Computación y Sistemas

versión On-line ISSN 2007-9737versión impresa ISSN 1405-5546

Comp. y Sist. vol.26 no.3 Ciudad de México jul./sep. 2022 Epub 02-Dic-2022

https://doi.org/10.13053/cys-26-3-4343

Articles

A Study on Stochastic Variational Inference for Topic Modeling with Word Embeddings

Kana Ozaki¹^*

Ichiro Kobayashie¹

¹1 Ochanomizu University, Japan. koba@is.ocha.ac.jp.

Abstract:

Probabilistic topic models based on Latent Dirichlet Allocation (LDA) is widely used to extract latent topics from document collections. In recent years, a number of extended topic models have been proposed, especially Gaussian LDA (G-LDA) has attracted a lot of attention. G-LDA integrates topic modeling with word embeddings by replacing discrete topic distributions over words with multivariate Gaussian distributions on the word embedding space. This can reflect semantic information into topics. In this paper, we use G-LDA for our base topic model and apply Stochastic Variational Inference (SVI), an efficient inference algorithm, to estimate topics. Through experiments, we could extract the topics with high coherence in practical time.

Keywords: Topic model; latent Dirichlet allocation; word embeddings; stochastic variational inference

1 Introduction

Probabilistic topic models such as Latent Dirichlet Allocation (LDA) [²], are widely used to uncover hidden topics within text corpus. In LDA, each document may be viewed as a mixture of latent topics where each topic is a distribution over words. With statistical inference algorithms, LDA reveals latent topics using document-level word co-occurrence.

In recent years, a number of extended topic models have been proposed, especially Gaussain LDA(G-LDA) [³] that integrates LDA with word embeddings has gained much attention. G-LDA uses Gaussian distribution as the topic distribution over words.

Furthermore, Batmanghelich et al. [¹] proposed spherical Hierarchical Dirichlet Process (sHDP) which use the von Mises-Fisher distribution as the topic distribution to model the density of words over unit sphere. They used the Hierarchical Dirichlet Process (HDP) for their base topic model and apply Stochastic Variational Inference (SVI) [⁵] for efficient inference.

They showed that sHDP is able to exploit the semantic structures of word embeddings and flexibly discovers the number of topics. Hu et al. [⁷] proposed Latent Concept Topic Model (LCTM) which introduces latent concepts to G-LDA. LCTM models each topic as a distribution over latent concepts, where each concept is a localized Gaussian distribution in word emgedding space.
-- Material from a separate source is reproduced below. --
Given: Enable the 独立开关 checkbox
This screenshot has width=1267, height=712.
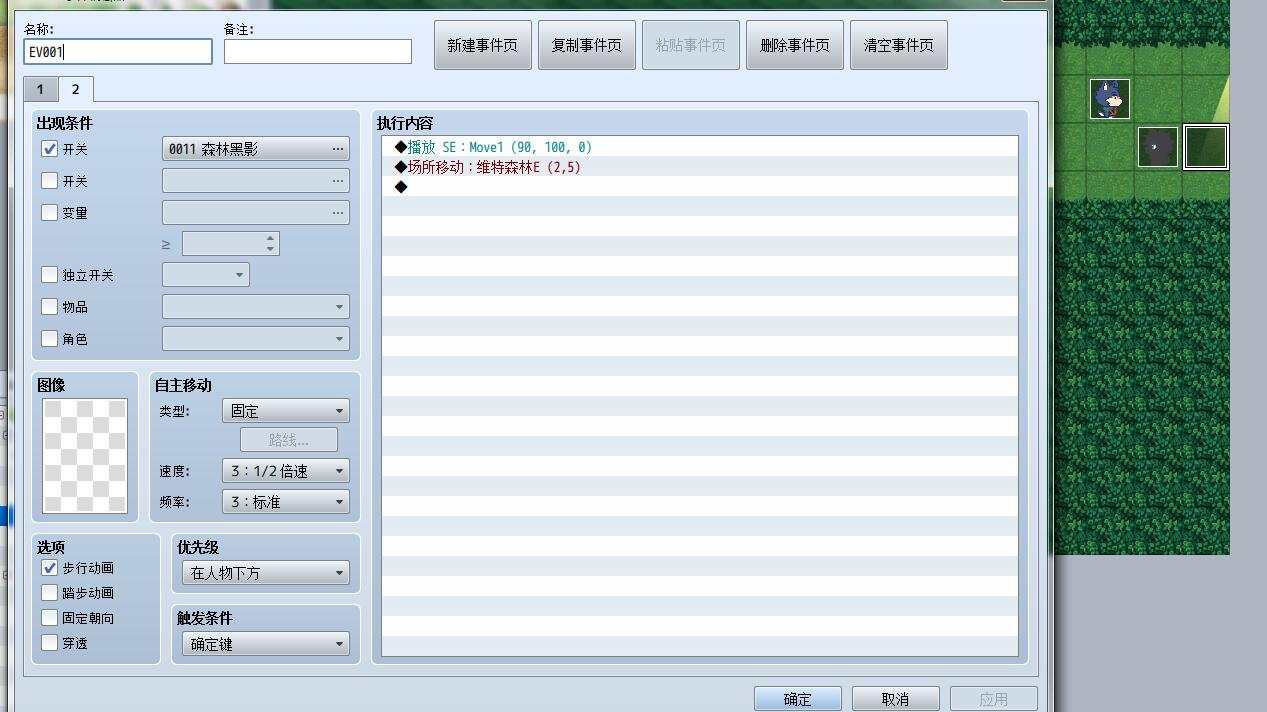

They reported that LCTM is well suited for extracting topics from short texts with diverse vocaburaly such as tweets. Xun et al. [¹⁵] proposed a correlated topic model using word embeddings. Their model enables us to exploit the additional word-level correlation information in word embeddings and directly models topic correlation in the continuous word embedding space.

Nguyen et al. [¹²] proposed Latent Feature LDA (LF-LDA) which integrates word embeddings into LDA by replacing the topic-word Dirichlet multinomial component with a mixture of a Dirichlet multinomial component and a word embedding component. They compared the performance of LF-LDA to vanilla LDA on topic coherence, document clustering and document classification evaluations and showed that LF-LDA improves both topic-to-word mapping and document-topic assignments compared to vanilla LDA, especially on datasets with few or short documents. Kumar et al. [¹⁴] presented an unsupervised topic model for short texts that performs soft clustering over word embedding space.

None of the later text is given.